▶ **Written problem 1**
Change "Inyo Broadcast Holdings" to "Inyo Broadcast Group" in the KTRV-TV station profile, and give its part starting with "Programming" and going on through "12 (VHF, 1981–2009)" with that change made.

▶ **Extract provided**
Begin
KTRV-TV
- Nampa–Boise, Idaho; United States;
- City: Nampa, Idaho
- Channels: Digital: 13 (VHF); Virtual: 12;

Programming
- Affiliations: 12.1: Ion Television; for others, see § Subchannels;

Ownership
- Owner: Inyo Broadcast Holdings (sale to the E. W. Scripps Company pending); (Inyo Broadcast Licenses LLC);

History
- First air date: October 18, 1981
- Former call signs: KTRV (1981–2006)
- Former channel numbers: Analog: 12 (VHF, 1981–2009)
- Former affiliations: Independent (1981–1986, 2011–2012); Fox (1986–2011); MyNetworkTV (2012–2017);
- Call sign meaning: Treasure Valley

Technical information
- Licensing authority: FCC
- Facility ID: 28230
- ERP: 17 kW
- HAAT: 829 m (2,720 ft)
- Transmitter coordinates: 43°45′18″N 116°5′55″W﻿ / ﻿43.75500°N 116.09861°W

Links
- Public license information: Public file; LMS;
- Website: iontelevision.com

= KTRV-TV =

Television station in Nampa, Idaho

KTRV-TV (channel 12) is a television station licensed to Nampa, Idaho, United States, serving the Boise area as an affiliate of Ion Television. Owned by Inyo Broadcast Holdings, the station maintains offices on South Best Business Road in Kuna, and its transmitter is located at the Bogus Basin ski area summit in unincorporated Boise County.
End
▶ **Data lines**
Begin
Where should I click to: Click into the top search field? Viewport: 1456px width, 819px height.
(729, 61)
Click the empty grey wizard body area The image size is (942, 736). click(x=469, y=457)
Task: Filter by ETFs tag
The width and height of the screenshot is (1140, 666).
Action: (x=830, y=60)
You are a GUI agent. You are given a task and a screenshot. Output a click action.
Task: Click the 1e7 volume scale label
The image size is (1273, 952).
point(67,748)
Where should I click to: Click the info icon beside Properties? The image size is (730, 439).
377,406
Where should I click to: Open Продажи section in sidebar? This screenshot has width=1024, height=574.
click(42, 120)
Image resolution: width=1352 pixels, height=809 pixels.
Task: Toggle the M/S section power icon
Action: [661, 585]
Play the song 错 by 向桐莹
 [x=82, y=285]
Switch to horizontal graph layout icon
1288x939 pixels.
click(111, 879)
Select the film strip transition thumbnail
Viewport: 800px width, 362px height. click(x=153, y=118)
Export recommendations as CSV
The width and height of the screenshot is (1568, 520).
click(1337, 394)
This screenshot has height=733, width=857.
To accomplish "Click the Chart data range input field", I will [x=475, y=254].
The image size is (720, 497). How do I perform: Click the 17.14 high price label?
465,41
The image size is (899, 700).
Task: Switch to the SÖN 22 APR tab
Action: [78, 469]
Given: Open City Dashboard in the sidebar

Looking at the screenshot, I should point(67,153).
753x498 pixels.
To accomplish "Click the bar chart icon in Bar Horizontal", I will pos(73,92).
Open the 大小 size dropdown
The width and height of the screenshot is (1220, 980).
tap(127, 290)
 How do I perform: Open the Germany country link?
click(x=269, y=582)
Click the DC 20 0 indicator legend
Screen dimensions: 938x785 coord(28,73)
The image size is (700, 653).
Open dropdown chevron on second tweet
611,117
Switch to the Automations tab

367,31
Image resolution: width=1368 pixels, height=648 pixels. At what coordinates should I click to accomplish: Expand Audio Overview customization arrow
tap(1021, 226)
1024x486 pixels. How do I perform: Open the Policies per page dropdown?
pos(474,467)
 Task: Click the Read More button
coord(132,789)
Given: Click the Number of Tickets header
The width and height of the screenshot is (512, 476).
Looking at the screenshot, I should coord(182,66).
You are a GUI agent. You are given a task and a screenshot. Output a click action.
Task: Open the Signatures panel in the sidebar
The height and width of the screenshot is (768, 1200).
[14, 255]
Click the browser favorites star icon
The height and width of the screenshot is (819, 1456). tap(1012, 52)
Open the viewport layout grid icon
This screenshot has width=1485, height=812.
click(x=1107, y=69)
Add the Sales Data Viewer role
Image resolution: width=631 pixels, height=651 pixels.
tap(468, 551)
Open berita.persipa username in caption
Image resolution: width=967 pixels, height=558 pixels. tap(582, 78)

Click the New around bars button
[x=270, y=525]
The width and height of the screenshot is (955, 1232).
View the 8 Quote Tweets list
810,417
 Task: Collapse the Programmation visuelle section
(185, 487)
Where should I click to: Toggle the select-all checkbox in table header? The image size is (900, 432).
End
▶ **Written problem 2**
Transcribe exactly the lines of the records starting with the line with "Click the empty" and going on through the line with "Action: (x=830, y=60)".

▶ **Result 1**
Programming
- Affiliations: 12.1: Ion Television; for others, see § Subchannels;

Ownership
- Owner: Inyo Broadcast Group (sale to the E. W. Scripps Company pending); (Inyo Broadcast Licenses LLC);

History
- First air date: October 18, 1981
- Former call signs: KTRV (1981–2006)
- Former channel numbers: Analog: 12 (VHF, 1981–2009)

▶ **Result 2**
Click the empty grey wizard body area The image size is (942, 736). click(x=469, y=457)
Task: Filter by ETFs tag
The width and height of the screenshot is (1140, 666).
Action: (x=830, y=60)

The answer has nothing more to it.